Live as an original, not a photocopy of someone else


THROUGH UNTRUE

Fr. Rolando V. dela Rosa, O.P.

"Who am I really?" is one question we must ask ourselves in this day and age when social networking is often driven not by our desire to socialize, but by our insatiable thirst for self-validation. Many of us are tempted to assume a false identity and perpetuate a virtual self that is acceptable to others.

The number of "likes" we get can even become the gauge of our existence. I am liked, therefore I exist. In contrast, the number of "dislikes" generates in us chronic anxiety and self-doubt. No wonder, self-proclaimed experts in personality myth-making would advise their hordes of unthinking followers: "If you don't like who you are now, invent a new you. If at first, you don't succeed, fake it till you make it."

While this strategy helps some people, it produces psychic and spiritual dislocation among many.Creating virtual identities often produces people with schizophrenic personalities. We see this in obsessive fans stalking their favorite movie stars whom they hope to become, and in fanatic trolls who become cyberbullies in their desire to protect their alter-egos.

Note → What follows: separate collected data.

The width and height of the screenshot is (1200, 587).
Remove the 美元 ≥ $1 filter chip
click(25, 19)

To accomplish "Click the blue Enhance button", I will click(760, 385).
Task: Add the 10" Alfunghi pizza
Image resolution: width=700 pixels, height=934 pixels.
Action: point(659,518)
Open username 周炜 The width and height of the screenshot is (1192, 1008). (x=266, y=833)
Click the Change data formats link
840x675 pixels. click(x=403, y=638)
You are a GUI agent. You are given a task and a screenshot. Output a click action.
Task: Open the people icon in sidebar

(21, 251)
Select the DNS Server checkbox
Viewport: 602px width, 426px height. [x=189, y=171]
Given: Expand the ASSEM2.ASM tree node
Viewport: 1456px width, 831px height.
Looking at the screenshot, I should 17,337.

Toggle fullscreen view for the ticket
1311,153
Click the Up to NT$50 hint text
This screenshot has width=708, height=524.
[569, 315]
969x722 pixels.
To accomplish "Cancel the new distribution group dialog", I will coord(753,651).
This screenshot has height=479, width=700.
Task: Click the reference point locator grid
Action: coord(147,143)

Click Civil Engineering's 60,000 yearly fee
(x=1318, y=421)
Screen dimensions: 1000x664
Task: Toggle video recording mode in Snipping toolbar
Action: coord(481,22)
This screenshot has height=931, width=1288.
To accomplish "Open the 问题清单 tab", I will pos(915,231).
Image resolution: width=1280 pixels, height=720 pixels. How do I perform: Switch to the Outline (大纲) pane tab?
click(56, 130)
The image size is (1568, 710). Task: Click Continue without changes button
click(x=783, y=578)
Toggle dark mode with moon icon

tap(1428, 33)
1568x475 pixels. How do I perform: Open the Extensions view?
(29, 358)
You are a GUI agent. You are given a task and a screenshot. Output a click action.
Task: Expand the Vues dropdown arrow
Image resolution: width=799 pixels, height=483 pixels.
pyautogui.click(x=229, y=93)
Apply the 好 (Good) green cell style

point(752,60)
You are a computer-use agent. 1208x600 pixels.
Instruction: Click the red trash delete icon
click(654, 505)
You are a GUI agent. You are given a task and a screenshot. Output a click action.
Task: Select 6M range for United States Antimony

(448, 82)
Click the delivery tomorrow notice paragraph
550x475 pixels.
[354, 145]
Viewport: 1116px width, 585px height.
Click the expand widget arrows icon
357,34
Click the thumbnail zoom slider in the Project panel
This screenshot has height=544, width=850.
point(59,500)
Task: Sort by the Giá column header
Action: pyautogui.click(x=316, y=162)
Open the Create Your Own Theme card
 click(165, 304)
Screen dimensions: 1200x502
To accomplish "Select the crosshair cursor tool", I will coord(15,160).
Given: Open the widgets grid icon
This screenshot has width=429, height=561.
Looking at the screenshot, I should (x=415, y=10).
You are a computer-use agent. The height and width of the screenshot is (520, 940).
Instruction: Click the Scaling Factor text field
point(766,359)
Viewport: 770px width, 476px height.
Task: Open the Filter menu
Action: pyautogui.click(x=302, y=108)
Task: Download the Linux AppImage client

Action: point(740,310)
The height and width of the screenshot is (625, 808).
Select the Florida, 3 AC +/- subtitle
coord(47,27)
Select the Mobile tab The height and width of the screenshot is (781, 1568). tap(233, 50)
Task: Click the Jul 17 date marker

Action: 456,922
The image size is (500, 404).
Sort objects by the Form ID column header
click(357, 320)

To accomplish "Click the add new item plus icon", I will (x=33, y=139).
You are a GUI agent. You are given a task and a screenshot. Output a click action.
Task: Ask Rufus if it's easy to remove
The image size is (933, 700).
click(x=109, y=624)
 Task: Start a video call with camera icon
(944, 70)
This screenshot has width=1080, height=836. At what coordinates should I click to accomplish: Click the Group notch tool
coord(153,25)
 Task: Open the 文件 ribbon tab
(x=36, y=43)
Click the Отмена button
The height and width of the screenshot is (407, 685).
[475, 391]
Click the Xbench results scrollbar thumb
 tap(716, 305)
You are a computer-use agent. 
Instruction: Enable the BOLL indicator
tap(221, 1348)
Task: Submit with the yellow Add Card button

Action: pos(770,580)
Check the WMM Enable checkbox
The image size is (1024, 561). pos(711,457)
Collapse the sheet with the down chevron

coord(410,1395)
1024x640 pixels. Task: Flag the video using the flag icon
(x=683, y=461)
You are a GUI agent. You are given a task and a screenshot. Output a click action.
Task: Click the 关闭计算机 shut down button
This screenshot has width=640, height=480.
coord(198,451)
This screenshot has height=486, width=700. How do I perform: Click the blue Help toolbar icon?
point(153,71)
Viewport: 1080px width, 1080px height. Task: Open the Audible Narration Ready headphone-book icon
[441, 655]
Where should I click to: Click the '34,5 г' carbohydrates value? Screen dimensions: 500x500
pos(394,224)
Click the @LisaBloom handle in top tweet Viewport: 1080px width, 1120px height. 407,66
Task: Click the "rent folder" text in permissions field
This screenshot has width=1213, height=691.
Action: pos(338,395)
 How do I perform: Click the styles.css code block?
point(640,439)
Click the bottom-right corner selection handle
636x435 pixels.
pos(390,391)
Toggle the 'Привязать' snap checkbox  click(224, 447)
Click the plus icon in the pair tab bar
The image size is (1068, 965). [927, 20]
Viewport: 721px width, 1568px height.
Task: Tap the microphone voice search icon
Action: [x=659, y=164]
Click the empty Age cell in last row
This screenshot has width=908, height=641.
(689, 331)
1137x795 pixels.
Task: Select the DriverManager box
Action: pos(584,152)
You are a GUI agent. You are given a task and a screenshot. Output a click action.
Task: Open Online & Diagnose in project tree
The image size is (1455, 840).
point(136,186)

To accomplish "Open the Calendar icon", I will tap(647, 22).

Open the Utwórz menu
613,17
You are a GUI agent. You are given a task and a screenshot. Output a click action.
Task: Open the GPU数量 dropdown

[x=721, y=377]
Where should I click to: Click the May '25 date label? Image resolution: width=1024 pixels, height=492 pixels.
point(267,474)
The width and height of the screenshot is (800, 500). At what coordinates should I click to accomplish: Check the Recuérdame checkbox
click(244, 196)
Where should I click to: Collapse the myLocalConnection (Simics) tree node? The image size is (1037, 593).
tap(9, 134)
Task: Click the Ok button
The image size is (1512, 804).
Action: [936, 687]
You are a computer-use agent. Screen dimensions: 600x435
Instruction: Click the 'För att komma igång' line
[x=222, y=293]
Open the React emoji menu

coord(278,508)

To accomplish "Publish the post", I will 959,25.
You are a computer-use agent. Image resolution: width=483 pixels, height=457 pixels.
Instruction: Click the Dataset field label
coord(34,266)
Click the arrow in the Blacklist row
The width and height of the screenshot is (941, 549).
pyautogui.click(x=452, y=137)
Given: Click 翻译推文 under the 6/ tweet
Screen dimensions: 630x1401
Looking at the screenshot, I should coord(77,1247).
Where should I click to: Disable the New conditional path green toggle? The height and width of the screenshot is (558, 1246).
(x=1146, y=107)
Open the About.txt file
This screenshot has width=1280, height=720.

The soon-to-be beatified Carlo Acutis, a young man who dedicated his life to evangelizing the digital world, and who died of leukemia at the age of 15, used to say, "All of us are born as originals, but many die as photocopies." If he were alive now, he would probably tell those who are obsessed with becoming carbon copies of somebody else: "You're nothing but a second-rate, trying hard, copycat."

If you're often tempted to create a virtual self to please your social networking audience, watch a beautiful Netflix movie titled, "Overcomer." It is about people trying to surmount trials in life while grappling with identity issues.

One of the lead characters is a basketball coach who suddenly finds himself coaching a cross-country race team with only ONE unlikely member:Hannah Scott, a girl with asthma who has a very negative view of herself. She feels unwanted and unloved because her mother died after her father abandoned them. Her habit of stealing makes her think she is beyond redemption. Ashamed of herself, she hardly socializes and finds it difficult to answer the question,"Who are you?" because she feels she has nothing good to say about herself.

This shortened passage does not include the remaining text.